Shadow–highlight feature matching automatic small crater recognition using high-resolution digital orthophoto map from Chang’E Missions

  • Wei Zuo
  • Chunlai LiEmail author
  • Lingjie Yu
  • Zhoubin Zhang
  • Rongwu Wang
  • Xingguo Zeng
  • Yuxuan Liu
  • Yaying Xiong
Original Article


This paper introduces a new method of small lunar craters’ automatic identification, using digital orthophoto map (DOM) data. The core of the approach is the fact that the lunar exploration DOM data reveal contrasting highlight and shadow characteristics of small craters under sunlight irradiation. This research effort combines image processing and mathematical modeling. Overall it proposes a new planetary data processing approach, to segment and extract the highlight and shadow regions of small craters, using the image gray frequency (IGF) statistical method. IGF can also be applied to identify the coupling relationships between small craters’ shape and their relative features. This paper presents the highlight and shadow pair matching (HSPM) model which manages to perform high-precision automatic recognition of small lunar craters. Testing was performed using the DOM data of Chang’E-2 (CE-2).

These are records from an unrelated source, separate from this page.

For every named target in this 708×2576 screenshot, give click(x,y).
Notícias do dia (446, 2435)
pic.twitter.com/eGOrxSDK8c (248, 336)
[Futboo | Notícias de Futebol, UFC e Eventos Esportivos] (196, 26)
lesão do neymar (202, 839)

The results have shown that the proposed method has a high level of successful detection rate. The proposed methodology that uses DOM data can complement the drawbacks of the digital elevation model (DEM) that has a relatively high false detection rate. A hybrid fusion model (FUM) that combines both DOM and DEM data, was carried out to simultaneously identify small, medium, and large-sized craters. It has been proven that the FUM generally shows stronger recognition ability compared to previous approaches and it can be adapted for high precision identification of craters on the whole lunar surface. The results meet the requirements for a reliable and accurate exploration of the Moon and the planets.


Moon Crater recognition Image processing Space exploration 



Funding was provided by National Major Projects-GRAS Construction of China Lunar Exploration Project and Nation Science Foundation Project (No. 41671458).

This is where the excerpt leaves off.